I want to sample K items from a stream of N items that I see one at a time. I don't know how big N is until the last item turns up, and I want the space consumption to depend on K rather than N.
So far I've described a reservoir sampling problem. The major ask though is that I'd like the samples to be 'evenly spaced', or at least more evenly spaced than reservoir sampling manages. This is vague; one formalization would be that the sample indices are a low-discrepancy sequence, but I'm not particularly tied to that.
I'd also like the process to be random and every possible sample to have a non-zero probability of appearing, but I'm not particularly tied to this either.

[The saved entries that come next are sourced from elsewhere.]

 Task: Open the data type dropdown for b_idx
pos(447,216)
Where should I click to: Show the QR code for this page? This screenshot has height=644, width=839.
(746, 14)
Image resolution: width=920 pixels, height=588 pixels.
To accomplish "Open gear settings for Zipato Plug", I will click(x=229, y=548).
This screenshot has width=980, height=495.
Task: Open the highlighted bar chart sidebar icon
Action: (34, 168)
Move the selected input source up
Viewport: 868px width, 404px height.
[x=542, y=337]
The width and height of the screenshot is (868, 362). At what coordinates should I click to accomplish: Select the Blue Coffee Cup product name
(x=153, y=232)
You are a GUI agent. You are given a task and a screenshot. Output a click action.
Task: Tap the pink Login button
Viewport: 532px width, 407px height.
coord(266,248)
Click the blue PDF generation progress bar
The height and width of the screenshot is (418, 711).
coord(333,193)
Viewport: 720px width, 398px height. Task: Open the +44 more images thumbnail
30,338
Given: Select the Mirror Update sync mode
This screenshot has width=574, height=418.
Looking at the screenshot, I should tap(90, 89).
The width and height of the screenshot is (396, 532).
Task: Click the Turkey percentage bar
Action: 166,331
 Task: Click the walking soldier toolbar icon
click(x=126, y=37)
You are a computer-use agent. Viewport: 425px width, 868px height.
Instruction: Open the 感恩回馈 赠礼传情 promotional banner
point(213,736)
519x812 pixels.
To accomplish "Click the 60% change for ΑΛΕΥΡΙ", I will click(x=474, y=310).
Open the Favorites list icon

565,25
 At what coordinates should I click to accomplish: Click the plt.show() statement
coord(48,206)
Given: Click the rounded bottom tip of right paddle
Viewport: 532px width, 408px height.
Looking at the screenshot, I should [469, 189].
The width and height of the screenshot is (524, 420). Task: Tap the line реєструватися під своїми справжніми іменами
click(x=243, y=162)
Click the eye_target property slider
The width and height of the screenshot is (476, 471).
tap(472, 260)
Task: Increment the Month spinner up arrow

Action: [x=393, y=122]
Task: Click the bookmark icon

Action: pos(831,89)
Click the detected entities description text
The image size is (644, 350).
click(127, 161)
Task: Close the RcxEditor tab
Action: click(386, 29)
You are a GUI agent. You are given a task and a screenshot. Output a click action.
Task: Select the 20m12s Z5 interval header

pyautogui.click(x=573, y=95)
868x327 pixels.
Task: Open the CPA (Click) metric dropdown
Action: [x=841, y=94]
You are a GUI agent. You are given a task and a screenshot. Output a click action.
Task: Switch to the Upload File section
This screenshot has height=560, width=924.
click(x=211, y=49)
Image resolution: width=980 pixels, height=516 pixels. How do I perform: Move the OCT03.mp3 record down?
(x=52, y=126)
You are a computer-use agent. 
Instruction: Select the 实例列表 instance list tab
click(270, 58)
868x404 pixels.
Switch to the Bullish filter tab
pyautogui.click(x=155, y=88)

My intuition is that this is a feasible problem, and the algorithm I imagine preferentially drops samples from the 'highest density' part of the reservoir in order to make space for samples from the incoming stream. It also seems like a common enough problem that someone should have written a paper on it, but Googling combinations of 'evenly spaced', 'reservoir', 'quasirandom', 'sampling' haven't gotten me anywhere.
edit #1: An example might help.
Example
Suppose K=3, and I get items 0, 1, 2, 3, 4, 5, ....
After 3 items, the sample would be [0, 1, 2], with spaces of {1}
After 6 items, I'd like to most frequently get [0, 2, 4] with its spaces of {2}, but commonly getting samples like [0, 3, 5] or [0, 2, 4] with spaces of {2, 3} would be good too.
After 9 items, I'd like to most frequently get [0, 4, 8] with its spaces of {4}, but commonly getting samples like [0, 4, 7] with spaces of {4, 3} would be good too.
edit #2: I've learnt a lesson here about providing lots of context when requesting answers. David and Matt's answers are promising, but in case anyone sees this and has a perfect solution, here's some more information:
Context
I have hundreds of low-res videos streaming through a GPU. Each stream is up to 10,000 frames long, and - depending on application - I want to sample 10 to 1000 frames from each. Once a stream is finished and I've got a sample, it's used to train a machine learning algorithm, then thrown away. Another stream is started in its place. The GPU's memory is 10 gigabytes, and a 'good' set of reservoirs occupies a few gigabytes in the current application and plausibly close to the entire memory in future applications.
If space isn't at a premium, I'd oversample using the uniform random reservoir algorithm by some constant factor (e.g., if you need k items, sample 10k) and remember the index that each sampled item appeared at. At the end, use dynamic programming to choose k indexes to maximize (e.g.) the sum of the logs of the gaps between consecutive chosen indexes.
Here's an algorithm that doesn't require much extra memory. Hopefully it meets your quality requirements.
The high-level idea is to divide the input into k segments and choose one element uniformly at random from each segment. Given the memory constraint, we can't make the segments as even as we would like, but they'll be within a factor of two.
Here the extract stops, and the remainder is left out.